For Sale! Another TV icon


Following the recent announcement of the sale of Nine‘s studios in Sydney and Melbourne, and even BBC selling off its iconic Television Centre in London – another historic TV property is now on the market – the Global Television Studios in the Melbourne suburb of Nunawading.

When transport tycoon Reg Ansett secured the licence to operate ATV0, Melbourne’s third commercial television station in 1963, he purchased a 17.5 acre block of paddocks in Nunawading which was then in the eastern fringe of the Melbourne suburbia. Ansett had a vision – ‘Austarama Village’ – a state-of-the-art television facility with adjoining hotel, restaurant, swimming pool and a heliport to welcome guests arriving from Melbourne’s Essendon Airport or the city. The proposed complex would set the millionaire magnate back a mere £1,400,000.

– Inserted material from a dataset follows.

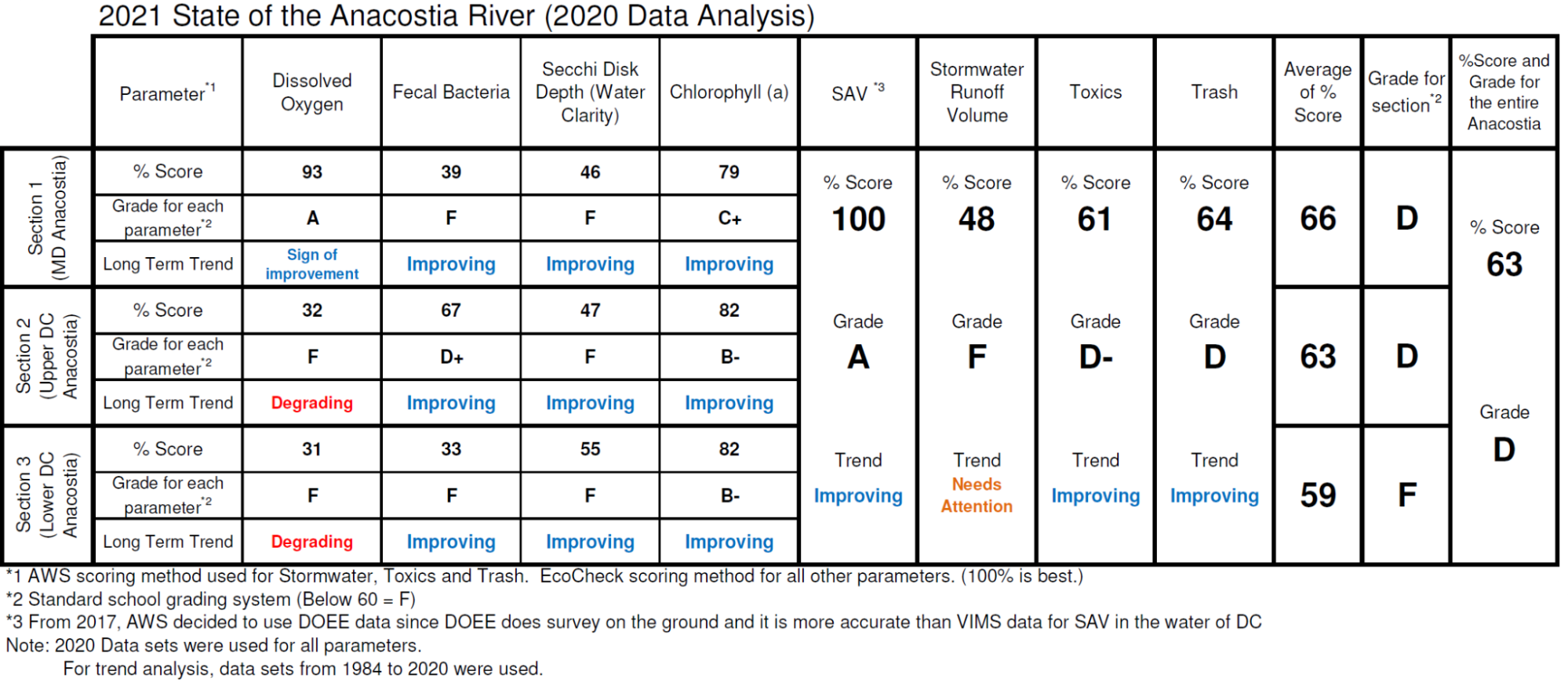
Task: Click the Section 3 (Lower DC Anacostia) label
Action: [47, 495]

The building for the new channel was the first purpose-built television studio in Melbourne – as rival channel HSV7 was housed in a converted newspaper warehouse in South Melbourne, and the GTV9 building in Richmond had previously been a piano factory and later a soup factory before becoming ‘Television City’ in 1956. It was probably no coincidence that at roughly the same time as ATV0’s studios were being constructed that GTV9 expanded its own premises to include a new super-sized ‘Studio 9’, custom-built specifically for Graham Kennedy‘s In Melbourne Tonight.

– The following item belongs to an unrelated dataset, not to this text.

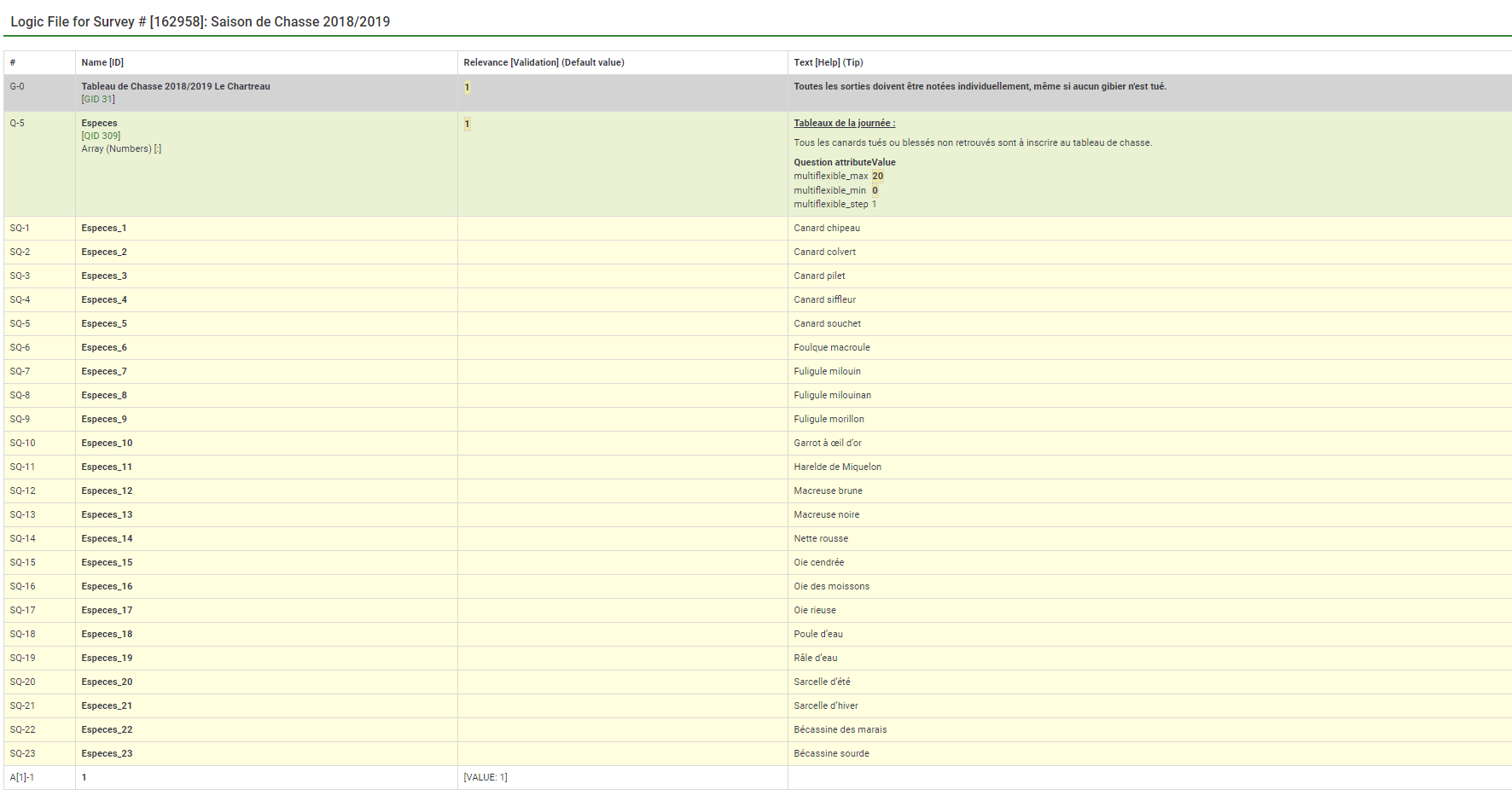Click the multiflexible_max value 20
Screen dimensions: 1512x801
click(877, 177)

While it seems Reg Ansett’s initial plans for a multi-function oasis might have been a bit ambitious, the building that eventuated was completed well before ATV0’s planned launch date of 1 August 1964, and went on to win the title of Building of the Year from the Architects’ Institute of Victoria.

The studios of ATV0 (which became ATV10 in 1980) went on to host many fondly remembered programs including Go!, Uptight, The Magic Circle Club, Fredd Bear’s Breakfast A Go-Go, Matlock Police, Young Talent Time, The Box, Good Morning Melbourne, Perfect Match, Eyewitness News, The Comedy Company, The Early Bird Show and Let The Blood Run Free. The building was also where unknowns such as Jana Wendt, Jennifer Keyte and Eddie McGuire got their first break in television, and where teenagers Jason Donovan and Kylie Minogue became soap opera icons.


The studios hosted about a dozen annual telethons for the Deafness Foundation of Victoria, as well as variety programs including Jimmy (Jimmy Hannan), Pot Of Gold, The Peter Couchman Show, the long-running talent quest series Showcase, and It’s Magic starring Johnny Farnham and Colleen Hewett.

In 1979, the building became a TV star in its own right as it provided the exterior setting for the fictional Wentworth Detention Centre in the popular series Prisoner. Even the fake prison bars attached to one wall of the building are still there, twenty years after the show’s demise.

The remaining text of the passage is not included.